Fitch Ratings on Monday reaffirmed its AAA rating for U.S. government debt, but revised its long-term outlook to negative because of the failure of the congressional “super committee” to agree to deficit cutting measures.
Fitch said the U.S. retained its top rating because of “still strong economic and credit fundamentals,” including the dollar’s status as the world’s reserve currency. But the ratings company downgraded its long-term outlook from stable because of “declining confidence” that policymakers will enact “timely fiscal measures necessary to place U.S. public finances on a sustainable path.”
The outlook downgrade means there is a slightly greater than 50% chance that Fitch will downgrade the U.S. credit rating over the next two years.
Fitch’s announcement came after the other two leading credit rating companies, Standard & Poor’s and Moody’s Investor Service, said last week that the failure of the super committee would not lead to a cut in their ratings on U.S. debt.
Moody’s continued to give U.S. debt its highest AAA rating, but had downgraded its outlook to negative in August following the contentious debate over raising the nation’s debt ceiling. S&P roiled financial markets a few days later by downgrading its U.S. credit rating to AA+ because the company said the deal to raise the debt ceiling fell short of what was needed to stabilize the country’s long-term finances.
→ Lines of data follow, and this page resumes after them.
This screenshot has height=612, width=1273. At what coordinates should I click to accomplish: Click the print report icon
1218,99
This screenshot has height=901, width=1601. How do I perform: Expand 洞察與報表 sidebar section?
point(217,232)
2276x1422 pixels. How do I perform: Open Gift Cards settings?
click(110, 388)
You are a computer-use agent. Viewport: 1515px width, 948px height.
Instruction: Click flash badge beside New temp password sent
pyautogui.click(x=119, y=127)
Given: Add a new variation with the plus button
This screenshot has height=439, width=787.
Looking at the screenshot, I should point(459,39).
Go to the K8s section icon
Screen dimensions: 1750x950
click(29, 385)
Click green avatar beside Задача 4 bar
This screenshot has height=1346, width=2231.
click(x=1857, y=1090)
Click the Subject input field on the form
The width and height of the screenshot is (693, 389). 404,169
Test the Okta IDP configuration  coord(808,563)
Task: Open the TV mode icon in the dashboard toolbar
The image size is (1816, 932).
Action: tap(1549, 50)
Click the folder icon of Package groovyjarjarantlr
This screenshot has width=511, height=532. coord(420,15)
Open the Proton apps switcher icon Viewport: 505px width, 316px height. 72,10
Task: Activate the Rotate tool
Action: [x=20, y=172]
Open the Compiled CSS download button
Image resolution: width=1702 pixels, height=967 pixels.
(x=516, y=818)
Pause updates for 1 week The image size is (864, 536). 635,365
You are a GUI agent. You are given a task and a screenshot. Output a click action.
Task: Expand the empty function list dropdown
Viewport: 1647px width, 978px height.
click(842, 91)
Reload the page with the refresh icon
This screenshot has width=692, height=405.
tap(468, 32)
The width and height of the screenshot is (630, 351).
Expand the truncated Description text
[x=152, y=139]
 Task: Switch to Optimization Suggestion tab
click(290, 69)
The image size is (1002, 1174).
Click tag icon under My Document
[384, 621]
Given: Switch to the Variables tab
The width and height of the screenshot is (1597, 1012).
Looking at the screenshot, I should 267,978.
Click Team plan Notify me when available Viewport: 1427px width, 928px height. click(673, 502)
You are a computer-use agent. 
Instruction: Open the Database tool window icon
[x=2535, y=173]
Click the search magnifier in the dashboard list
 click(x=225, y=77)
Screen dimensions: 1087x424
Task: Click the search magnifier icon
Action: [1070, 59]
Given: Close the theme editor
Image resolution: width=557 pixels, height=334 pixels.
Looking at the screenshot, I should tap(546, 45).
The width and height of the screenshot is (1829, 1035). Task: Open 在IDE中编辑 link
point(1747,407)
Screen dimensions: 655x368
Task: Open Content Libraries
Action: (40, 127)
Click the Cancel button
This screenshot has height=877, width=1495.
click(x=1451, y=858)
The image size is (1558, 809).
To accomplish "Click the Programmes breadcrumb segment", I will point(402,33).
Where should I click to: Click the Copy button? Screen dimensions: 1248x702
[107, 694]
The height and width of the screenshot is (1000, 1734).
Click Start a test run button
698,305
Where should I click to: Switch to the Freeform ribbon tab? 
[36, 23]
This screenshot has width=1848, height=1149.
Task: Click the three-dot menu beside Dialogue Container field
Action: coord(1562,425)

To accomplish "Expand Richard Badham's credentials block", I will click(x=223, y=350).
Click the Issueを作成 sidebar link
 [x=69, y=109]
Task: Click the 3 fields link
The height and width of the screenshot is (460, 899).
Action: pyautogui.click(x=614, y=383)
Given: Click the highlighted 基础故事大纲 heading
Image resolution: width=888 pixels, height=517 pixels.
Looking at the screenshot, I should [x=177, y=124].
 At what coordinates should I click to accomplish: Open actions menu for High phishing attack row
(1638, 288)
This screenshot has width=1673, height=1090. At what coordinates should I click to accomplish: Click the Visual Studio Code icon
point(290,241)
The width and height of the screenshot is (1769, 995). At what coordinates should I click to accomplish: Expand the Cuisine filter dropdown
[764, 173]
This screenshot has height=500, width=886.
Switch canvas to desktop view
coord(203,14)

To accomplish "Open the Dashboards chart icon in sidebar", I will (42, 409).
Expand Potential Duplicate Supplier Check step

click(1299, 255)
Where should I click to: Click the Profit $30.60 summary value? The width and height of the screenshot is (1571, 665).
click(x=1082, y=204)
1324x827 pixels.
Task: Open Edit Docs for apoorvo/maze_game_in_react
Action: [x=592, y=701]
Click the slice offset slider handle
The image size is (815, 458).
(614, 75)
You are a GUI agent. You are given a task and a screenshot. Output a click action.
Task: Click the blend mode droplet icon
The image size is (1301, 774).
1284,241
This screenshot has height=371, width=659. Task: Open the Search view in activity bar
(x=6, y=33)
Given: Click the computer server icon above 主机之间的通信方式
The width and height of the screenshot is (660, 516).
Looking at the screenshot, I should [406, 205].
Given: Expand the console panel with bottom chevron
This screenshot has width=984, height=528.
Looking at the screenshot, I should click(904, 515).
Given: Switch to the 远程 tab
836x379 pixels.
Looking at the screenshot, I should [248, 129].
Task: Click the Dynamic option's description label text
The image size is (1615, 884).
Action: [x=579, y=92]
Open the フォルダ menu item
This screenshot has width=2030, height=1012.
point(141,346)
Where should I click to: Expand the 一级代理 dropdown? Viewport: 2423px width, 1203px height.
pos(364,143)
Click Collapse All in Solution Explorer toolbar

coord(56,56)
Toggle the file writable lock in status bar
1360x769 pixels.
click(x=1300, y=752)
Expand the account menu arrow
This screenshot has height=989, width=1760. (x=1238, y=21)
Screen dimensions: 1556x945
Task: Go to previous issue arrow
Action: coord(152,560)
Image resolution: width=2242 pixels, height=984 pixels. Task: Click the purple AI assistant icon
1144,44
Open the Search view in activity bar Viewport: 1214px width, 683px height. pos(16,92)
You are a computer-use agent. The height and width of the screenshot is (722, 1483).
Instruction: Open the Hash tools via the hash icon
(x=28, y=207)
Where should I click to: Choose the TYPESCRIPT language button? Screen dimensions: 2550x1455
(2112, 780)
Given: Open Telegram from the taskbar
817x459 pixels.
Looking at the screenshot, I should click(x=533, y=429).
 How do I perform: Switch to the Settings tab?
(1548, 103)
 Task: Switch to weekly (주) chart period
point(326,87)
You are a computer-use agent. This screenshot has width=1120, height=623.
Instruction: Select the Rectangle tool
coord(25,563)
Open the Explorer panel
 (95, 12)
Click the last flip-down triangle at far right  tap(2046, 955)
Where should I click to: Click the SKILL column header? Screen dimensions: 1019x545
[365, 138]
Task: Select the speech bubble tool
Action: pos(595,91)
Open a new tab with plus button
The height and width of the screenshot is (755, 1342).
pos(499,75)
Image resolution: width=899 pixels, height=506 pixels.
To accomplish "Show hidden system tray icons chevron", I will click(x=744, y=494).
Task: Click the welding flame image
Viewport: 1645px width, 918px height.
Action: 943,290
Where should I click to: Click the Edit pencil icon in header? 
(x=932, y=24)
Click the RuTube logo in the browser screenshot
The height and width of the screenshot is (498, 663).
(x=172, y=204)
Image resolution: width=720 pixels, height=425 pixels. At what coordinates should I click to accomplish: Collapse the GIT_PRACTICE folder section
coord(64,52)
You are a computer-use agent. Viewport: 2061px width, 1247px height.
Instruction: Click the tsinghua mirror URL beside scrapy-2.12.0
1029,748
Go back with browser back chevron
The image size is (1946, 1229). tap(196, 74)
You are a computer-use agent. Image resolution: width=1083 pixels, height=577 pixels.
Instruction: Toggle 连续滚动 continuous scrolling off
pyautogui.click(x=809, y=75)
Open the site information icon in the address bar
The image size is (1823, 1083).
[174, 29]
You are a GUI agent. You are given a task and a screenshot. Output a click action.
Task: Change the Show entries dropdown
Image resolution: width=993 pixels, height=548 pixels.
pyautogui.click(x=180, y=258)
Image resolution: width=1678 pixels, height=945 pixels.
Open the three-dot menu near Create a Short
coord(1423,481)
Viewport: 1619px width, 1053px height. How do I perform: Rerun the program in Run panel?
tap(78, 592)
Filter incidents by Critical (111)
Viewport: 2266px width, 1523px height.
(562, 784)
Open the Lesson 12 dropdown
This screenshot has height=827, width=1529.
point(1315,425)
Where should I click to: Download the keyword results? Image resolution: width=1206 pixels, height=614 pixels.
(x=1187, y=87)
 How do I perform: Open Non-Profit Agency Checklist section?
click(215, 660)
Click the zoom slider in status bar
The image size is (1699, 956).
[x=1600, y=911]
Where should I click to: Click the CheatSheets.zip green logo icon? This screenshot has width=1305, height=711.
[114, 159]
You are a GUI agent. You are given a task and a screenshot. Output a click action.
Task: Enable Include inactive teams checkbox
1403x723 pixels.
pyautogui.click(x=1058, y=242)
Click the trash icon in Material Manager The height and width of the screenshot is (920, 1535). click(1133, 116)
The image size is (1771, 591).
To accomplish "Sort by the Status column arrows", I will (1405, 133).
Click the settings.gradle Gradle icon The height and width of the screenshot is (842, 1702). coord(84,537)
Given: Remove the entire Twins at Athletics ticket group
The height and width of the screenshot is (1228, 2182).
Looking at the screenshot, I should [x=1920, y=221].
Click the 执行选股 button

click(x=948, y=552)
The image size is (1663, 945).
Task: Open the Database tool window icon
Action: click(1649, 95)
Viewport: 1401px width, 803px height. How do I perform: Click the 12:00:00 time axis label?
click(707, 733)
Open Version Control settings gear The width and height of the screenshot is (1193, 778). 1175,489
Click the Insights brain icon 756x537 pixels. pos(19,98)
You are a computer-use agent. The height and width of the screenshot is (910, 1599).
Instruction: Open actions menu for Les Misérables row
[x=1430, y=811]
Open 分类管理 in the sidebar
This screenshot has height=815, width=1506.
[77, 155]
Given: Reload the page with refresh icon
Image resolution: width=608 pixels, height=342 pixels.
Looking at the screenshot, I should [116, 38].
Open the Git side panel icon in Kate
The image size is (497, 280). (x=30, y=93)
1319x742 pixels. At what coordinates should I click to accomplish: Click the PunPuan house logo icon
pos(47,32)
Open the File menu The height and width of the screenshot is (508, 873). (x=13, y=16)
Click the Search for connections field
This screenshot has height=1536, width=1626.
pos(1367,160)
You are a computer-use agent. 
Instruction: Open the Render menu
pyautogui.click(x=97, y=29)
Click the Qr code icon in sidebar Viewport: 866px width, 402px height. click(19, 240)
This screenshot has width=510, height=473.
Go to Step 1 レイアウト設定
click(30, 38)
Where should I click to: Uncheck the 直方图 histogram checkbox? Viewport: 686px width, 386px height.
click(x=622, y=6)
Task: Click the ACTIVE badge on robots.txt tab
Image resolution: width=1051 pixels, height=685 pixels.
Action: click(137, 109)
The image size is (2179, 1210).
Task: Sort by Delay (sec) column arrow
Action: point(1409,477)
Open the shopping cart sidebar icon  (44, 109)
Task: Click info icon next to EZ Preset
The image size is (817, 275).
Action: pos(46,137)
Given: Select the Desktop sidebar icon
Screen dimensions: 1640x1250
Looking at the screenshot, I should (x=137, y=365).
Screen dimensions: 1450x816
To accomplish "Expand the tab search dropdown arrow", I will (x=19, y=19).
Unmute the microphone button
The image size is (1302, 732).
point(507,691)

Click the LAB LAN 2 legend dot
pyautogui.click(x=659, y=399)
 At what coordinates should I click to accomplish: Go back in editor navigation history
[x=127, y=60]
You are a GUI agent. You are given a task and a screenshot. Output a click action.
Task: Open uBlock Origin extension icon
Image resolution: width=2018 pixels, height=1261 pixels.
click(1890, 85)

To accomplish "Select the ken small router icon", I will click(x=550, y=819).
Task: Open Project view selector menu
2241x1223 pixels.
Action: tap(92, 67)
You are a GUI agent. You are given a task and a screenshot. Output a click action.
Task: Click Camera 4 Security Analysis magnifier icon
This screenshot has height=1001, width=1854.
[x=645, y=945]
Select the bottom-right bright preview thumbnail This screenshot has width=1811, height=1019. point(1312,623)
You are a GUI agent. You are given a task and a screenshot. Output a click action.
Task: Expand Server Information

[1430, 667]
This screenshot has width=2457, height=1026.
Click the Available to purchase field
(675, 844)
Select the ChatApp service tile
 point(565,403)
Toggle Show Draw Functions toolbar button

Later in August, Fitch reaffirmed its AAA rating but warned that the failure of the super committee to strike a deal this fall would affect the company’s long-term outlook for U.S. debt.
Fitch said Monday that an agreement on a major deficit reduction package after the 2012 elections would “relieve downward pressure” on the U.S. credit rating. But the company noted that the size of such a package would have to be greater than it would be this year because of the delay in enacting cost-cutting measures.
Fitch warned that “failure to reach agreement in 2013 on a credible deficit reduction plan and a worsening of the economic and fiscal outlook would likely result in a downgrade” of the U.S. credit rating.